私の魔法では、小さな傷しか付かないのに、鱗を壊して、石弾が身体に突き刺さっていた。
やっぱりコトハ姉ちゃんは凄い!
そんな風に眺めていると、身体の奥底から力が沸いてくるような、そんな感じがした。
びっくりしてお兄ちゃんを見ると、お兄ちゃんも驚いた感じで、自分の身体を見つめていた。
「お、お兄ちゃん。なんか、変な感じ」
「ポーラも? 僕も身体から力が湧き出てくるような、そんな感じがして・・・」
お兄ちゃんと同じ症状みたいで、少し安心した。
けど、沸いてくる力はどんどん強くなっている。
そしていきなり、身体を何かが駆け巡った感じがした。
それと同時に、感じていた力が、自分のものになったような、そんな変な感じがした・・・
♢ ♢ ♢
〜コトハ視点〜
さすがにそろそろ倒したい。
そう思っていると、後方から強い魔力の流れを感じた。
驚いて振り返ると、カイトとポーラの身体が少し光っている。それに魔力を感じたのは、2人からだ。
「カイト! ポーラ! 大丈夫!?」
思わずそう叫ぶと、
「うん! 大丈夫だよ! なんか力が沸いてくるし、身体がビビってしたの!」
と、ポーラが説明してくれた。
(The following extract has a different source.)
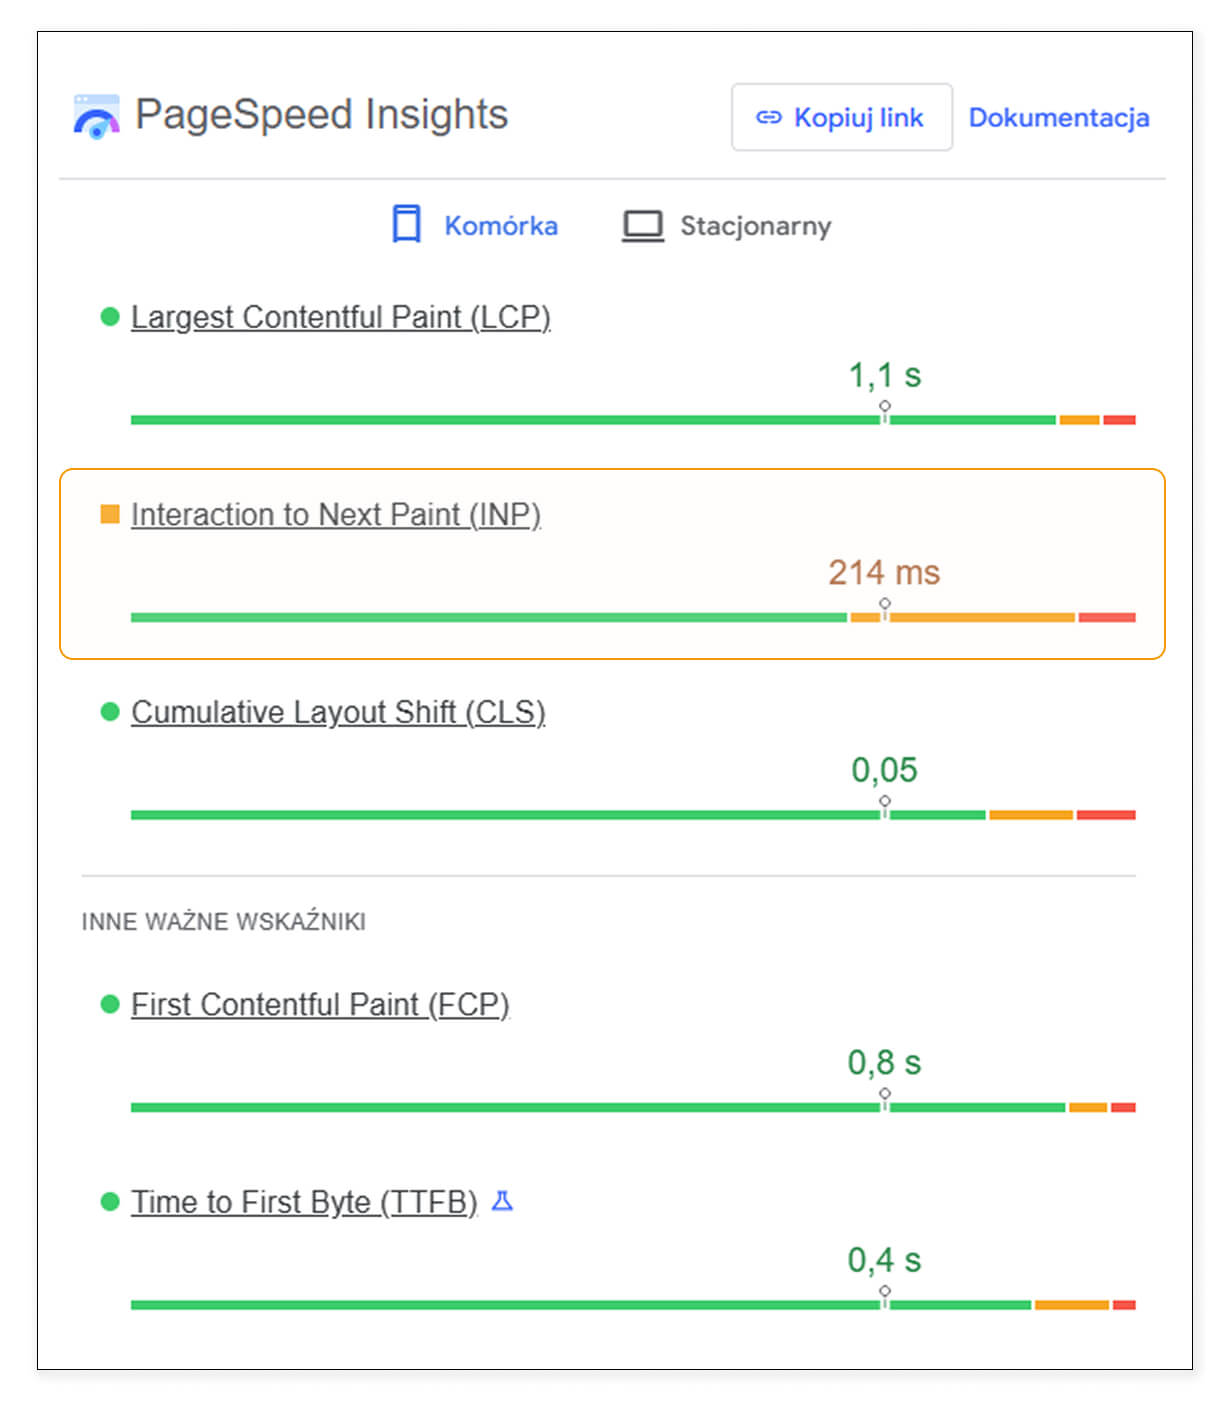Open the Dokumentacja link
The height and width of the screenshot is (1401, 1230).
[x=1058, y=118]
けど、それでは全く分からない。
いつものようにカイトが補足しないところをみると、カイトも似た感じなのだろうか・・・?
グレイムラッドバイパーの動きに警戒しつつ、2人を鑑定してみた。
すると、これまで成長してスキルのレベルが上がったものの他に、変化しているものがあった。
種族、だ。
2人の種族は、『人間』だった。
2人は『人間』を主な構成員とするラシアール王国の旧貴族家の出身で、最初に鑑定した時も『人間』だった。
しかし、今の2人の種族は、『人龍族』となっていた。
そして2人の称号。
それまではカイトには称号が無く、ポーラには『シャロンの主』という従魔契約を結んだことを示す称号だけが示されていた。
しかし、今の2人には共通して『コトハ・ミズハラの眷属』という称号が付されていた。